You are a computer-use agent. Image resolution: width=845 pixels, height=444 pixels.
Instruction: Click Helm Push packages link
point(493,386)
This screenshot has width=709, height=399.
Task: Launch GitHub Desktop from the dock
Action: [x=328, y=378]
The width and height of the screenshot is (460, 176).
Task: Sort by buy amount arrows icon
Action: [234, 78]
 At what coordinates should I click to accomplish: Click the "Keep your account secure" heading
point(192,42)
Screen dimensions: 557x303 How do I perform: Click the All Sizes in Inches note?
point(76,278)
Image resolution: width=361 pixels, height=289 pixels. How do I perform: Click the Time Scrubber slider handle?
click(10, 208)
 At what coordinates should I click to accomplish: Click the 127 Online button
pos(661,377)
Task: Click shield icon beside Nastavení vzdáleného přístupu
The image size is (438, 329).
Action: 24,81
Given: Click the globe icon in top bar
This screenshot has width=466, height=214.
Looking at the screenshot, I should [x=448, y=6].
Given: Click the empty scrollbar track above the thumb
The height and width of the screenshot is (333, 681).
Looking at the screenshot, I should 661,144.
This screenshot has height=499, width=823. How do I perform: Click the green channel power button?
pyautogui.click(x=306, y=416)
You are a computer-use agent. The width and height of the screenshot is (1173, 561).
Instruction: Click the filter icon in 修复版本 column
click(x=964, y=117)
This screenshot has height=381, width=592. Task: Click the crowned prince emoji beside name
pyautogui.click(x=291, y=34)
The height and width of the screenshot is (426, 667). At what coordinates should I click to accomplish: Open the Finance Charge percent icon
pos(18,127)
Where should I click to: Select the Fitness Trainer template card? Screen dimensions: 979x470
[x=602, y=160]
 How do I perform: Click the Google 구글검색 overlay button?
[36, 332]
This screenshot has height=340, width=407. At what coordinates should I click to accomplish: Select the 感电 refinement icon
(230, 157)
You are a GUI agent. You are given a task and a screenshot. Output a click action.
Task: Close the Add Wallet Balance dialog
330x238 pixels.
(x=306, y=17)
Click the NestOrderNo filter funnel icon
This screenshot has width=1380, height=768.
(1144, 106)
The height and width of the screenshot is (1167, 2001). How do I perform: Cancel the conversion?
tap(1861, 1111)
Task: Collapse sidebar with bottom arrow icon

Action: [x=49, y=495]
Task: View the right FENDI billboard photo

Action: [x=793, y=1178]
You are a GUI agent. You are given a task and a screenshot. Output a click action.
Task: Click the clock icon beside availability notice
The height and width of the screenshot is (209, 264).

********

Rewrite all the entries above, putting "Display size" wherever "Screen dimensions" appears and leaving everything else unchanged.

▶ TASK RESPONSE:
You are a computer-use agent. Image resolution: width=845 pixels, height=444 pixels.
Instruction: Click Helm Push packages link
point(493,386)
This screenshot has width=709, height=399.
Task: Launch GitHub Desktop from the dock
Action: [x=328, y=378]
The width and height of the screenshot is (460, 176).
Task: Sort by buy amount arrows icon
Action: [234, 78]
 At what coordinates should I click to accomplish: Click the "Keep your account secure" heading
point(192,42)
Display size: 557x303 How do I perform: Click the All Sizes in Inches note?
point(76,278)
Image resolution: width=361 pixels, height=289 pixels. How do I perform: Click the Time Scrubber slider handle?
click(10, 208)
 At what coordinates should I click to accomplish: Click the 127 Online button
pos(661,377)
Task: Click shield icon beside Nastavení vzdáleného přístupu
The image size is (438, 329).
Action: 24,81
Given: Click the globe icon in top bar
This screenshot has width=466, height=214.
Looking at the screenshot, I should [x=448, y=6].
Given: Click the empty scrollbar track above the thumb
The height and width of the screenshot is (333, 681).
Looking at the screenshot, I should 661,144.
This screenshot has height=499, width=823. How do I perform: Click the green channel power button?
pyautogui.click(x=306, y=416)
You are a computer-use agent. The width and height of the screenshot is (1173, 561).
Instruction: Click the filter icon in 修复版本 column
click(x=964, y=117)
This screenshot has height=381, width=592. Task: Click the crowned prince emoji beside name
pyautogui.click(x=291, y=34)
The height and width of the screenshot is (426, 667). At what coordinates should I click to accomplish: Open the Finance Charge percent icon
pos(18,127)
Where should I click to: Select the Fitness Trainer template card? Display size: 979x470
[x=602, y=160]
 How do I perform: Click the Google 구글검색 overlay button?
[36, 332]
This screenshot has height=340, width=407. At what coordinates should I click to accomplish: Select the 感电 refinement icon
(230, 157)
You are a GUI agent. You are given a task and a screenshot. Output a click action.
Task: Close the Add Wallet Balance dialog
330x238 pixels.
(x=306, y=17)
Click the NestOrderNo filter funnel icon
This screenshot has width=1380, height=768.
(1144, 106)
The height and width of the screenshot is (1167, 2001). How do I perform: Cancel the conversion?
tap(1861, 1111)
Task: Collapse sidebar with bottom arrow icon

Action: [x=49, y=495]
Task: View the right FENDI billboard photo

Action: [x=793, y=1178]
You are a GUI agent. You are given a task and a screenshot. Output a click action.
Task: Click the clock icon beside availability notice
The height and width of the screenshot is (209, 264).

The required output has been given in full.